Fetal cardiac tumours in a referral prenatal cardiology centre – series of 37 cases with neonatal follow-up

Introduction
Fetal cardiac tumours are relatively rare findings. The aim of this research was to present the natural course in a series of 37 fetuses with cardiac tumours, who had fetal echocardiography performed and the pregnancies had been continued until term.

Material and methods
This was a retrospective analysis of 37 cases with prenatally detected heart tumour. The study group was divided into multiple- and single-tumour subgroups and into survivors versus non-survivors. The number of survivors in subgroups and the incidence of prognostic factors were compared by c2 test. The presence of additional cardiac anomalies, the way of delivery and neonatal follow-up was analysed. The literature (Pub Med) was reviewed.

Results
There was no statistical difference between the number of survivors in groups of single versus multiple tumours (p > 0.05). In group of non-survivors there was a higher incidence of bad prognostic factors detected prenatally: pericardial effusion, mitral regurgitation, and cardiomegaly (p < 0.05). The authors suggested a different way of perinatal care and counselling in multiple and single fetal heart tumours.

Conclusions
Fetal cardiac tumours in the majority of cases were rhabdomyoma, and in case of normal heart anatomy and normal intracardiac flow the short-term prognosis was good.
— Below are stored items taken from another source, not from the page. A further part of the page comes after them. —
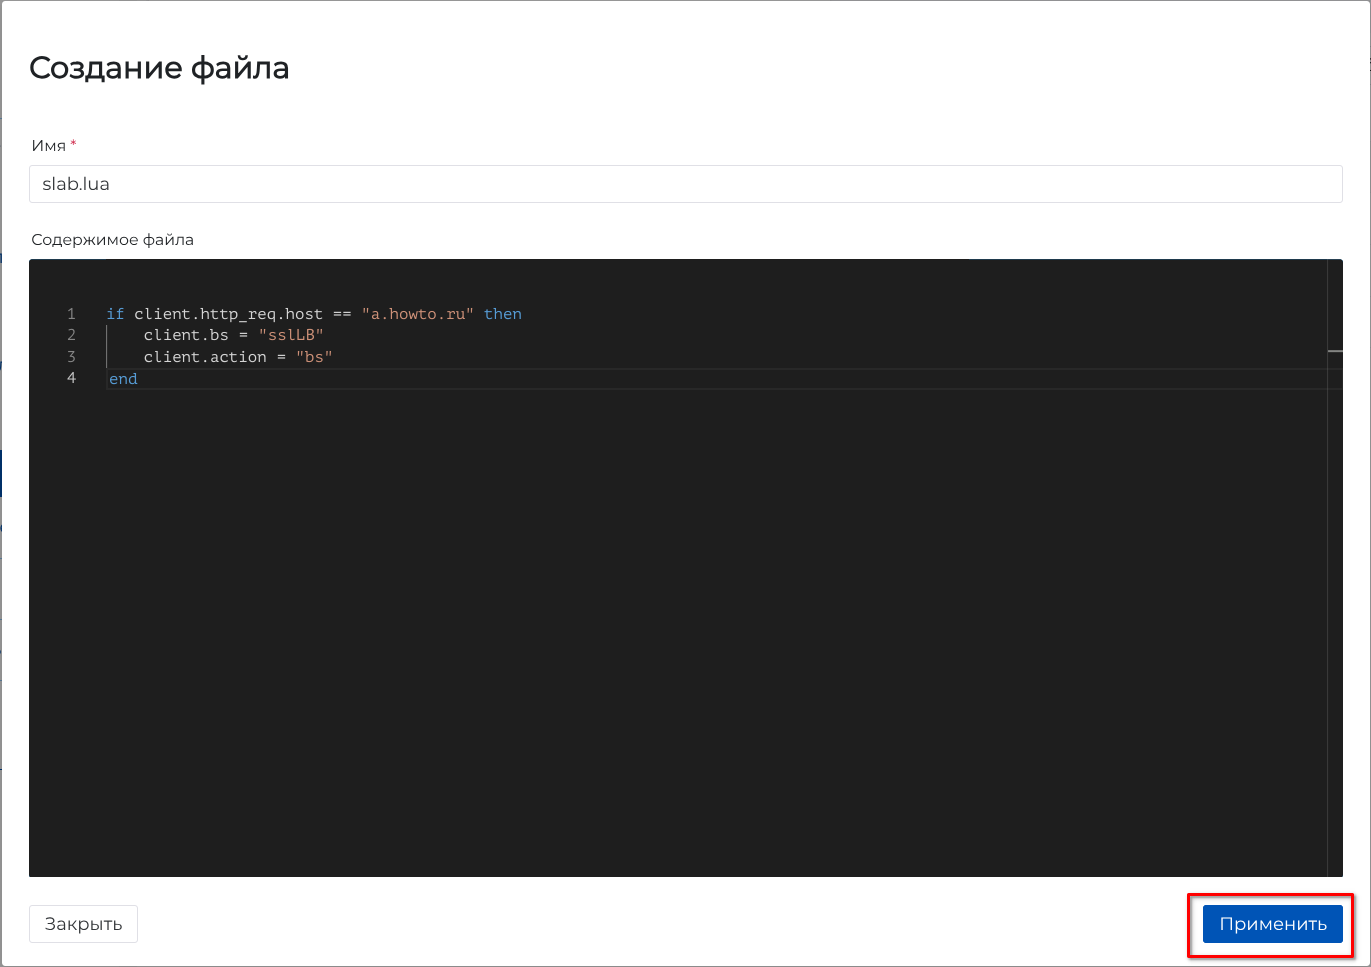Click the == operator on line 1

(x=342, y=314)
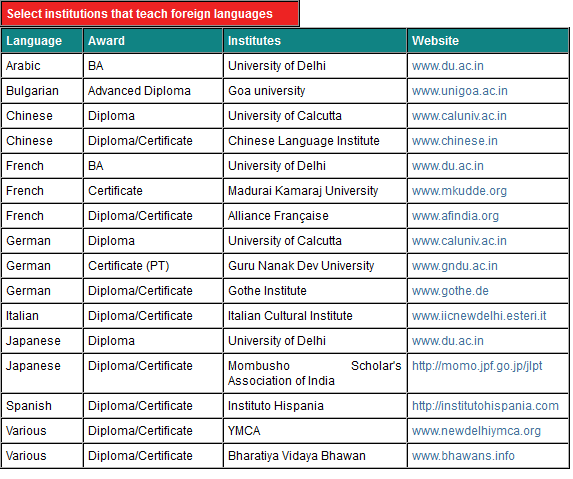The height and width of the screenshot is (479, 573).
Task: Open the www.chinese.in website link
Action: tap(455, 141)
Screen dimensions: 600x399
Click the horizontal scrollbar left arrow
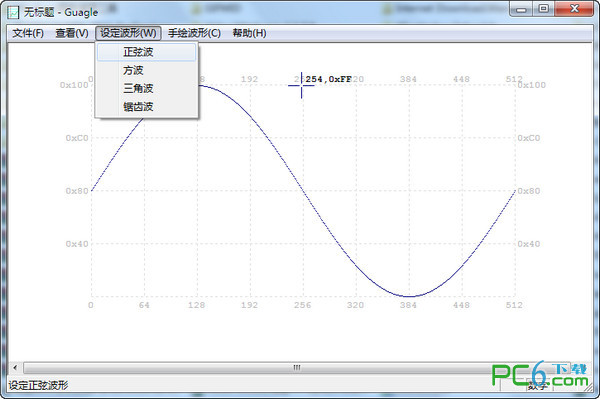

Fetal single heart tumour with progression of its size in the third trimester may require early surgical resection, so delivery in a tertiary perinatal and cardiac surgery centre might be necessary. Pericardial effusion, mitral regurgitation, and cardiomegaly might implicate a worse prognosis in the case of fetal heart tumour. Fetal cardiac tumour may require a multispecialist team approach to benefit from early detection and diagnosis.